Lots of interesting thoughts here. Overall it seems the main pain point is that it’s really hard to match quantized operations to do BYOC or something similar. I do think a more “unified” relay representation is the way to do this and this work can certainly lay the foundation for that. Here are my thoughts on this:
I think a major issue with quantized operations vs. non-quantized operations in general is how much rounding matters. If you lose 1 out of 4 bits of information it can be really significant. Therefore, implementation details matter a lot more than FP32 case because they can change how rounding is done and therefore affect the semantics of the operation in a more meaningful way. As an example, we can imagine doing a quantized convolution and bias-add operation either by taking the accumulation buffer of the convolution and using that for the bias-add or downsampling the accumulation buffer to 8 bits and using that for the bias-add. Obviously the first one is preferable but maybe you have hardware which can only do the second. We therefore have to be able to support both in QNN.

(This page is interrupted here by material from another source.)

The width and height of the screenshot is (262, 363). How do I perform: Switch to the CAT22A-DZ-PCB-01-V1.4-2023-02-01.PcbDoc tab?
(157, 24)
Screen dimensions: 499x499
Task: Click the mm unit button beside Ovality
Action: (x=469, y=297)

The main point is that while conv2d represents a mathematical operation which is well defined, qnn.conv2d really needs to represent a family of mathematical operations each of which approximates conv2d in a different way. Right now what we’re running into I believe is the fact that qnn.conv2d is very specific and doesn’t provide enough knobs to change the semantics of the operations.
Keep in mind that I’m not familiar with a lot of the examples that @mbaret makes but it seems to me that a lot of these problematic patterns have to do with getting things to the correct input types for QNN ops. We can easily imagine a world where these QNN ops can take in really any input pattern and internally when things are lowered things are cast to the correct type. In the case of a conv2d we might imagine a conv2d-bias-add block with some sort of knobs exposed that might specify how the add after the conv2d is performed. We then wouldn’t have these scattered requantized, cast, etc. which might make the pattern matching for BYOC easier.
I know fused operator nodes aren’t really very relay-y but then again QNN isn’t normal relay since as mentioned before, QNN.conv2d needs to really represent a lot of different operations. The potential downside is having an explosion of potential fused operator nodes. However I argue that every fused operator node is just a case with special implementation details which we would have to deal with anyway.
Basically, it seems if we want nice pattern matching off the QNN graph, we have to avoid leaking implementation details to the QNN relay graph. We still need to specify these implementation details somewhere so we do so by adding new parameters to QNN or creating new QNN symbolic ops.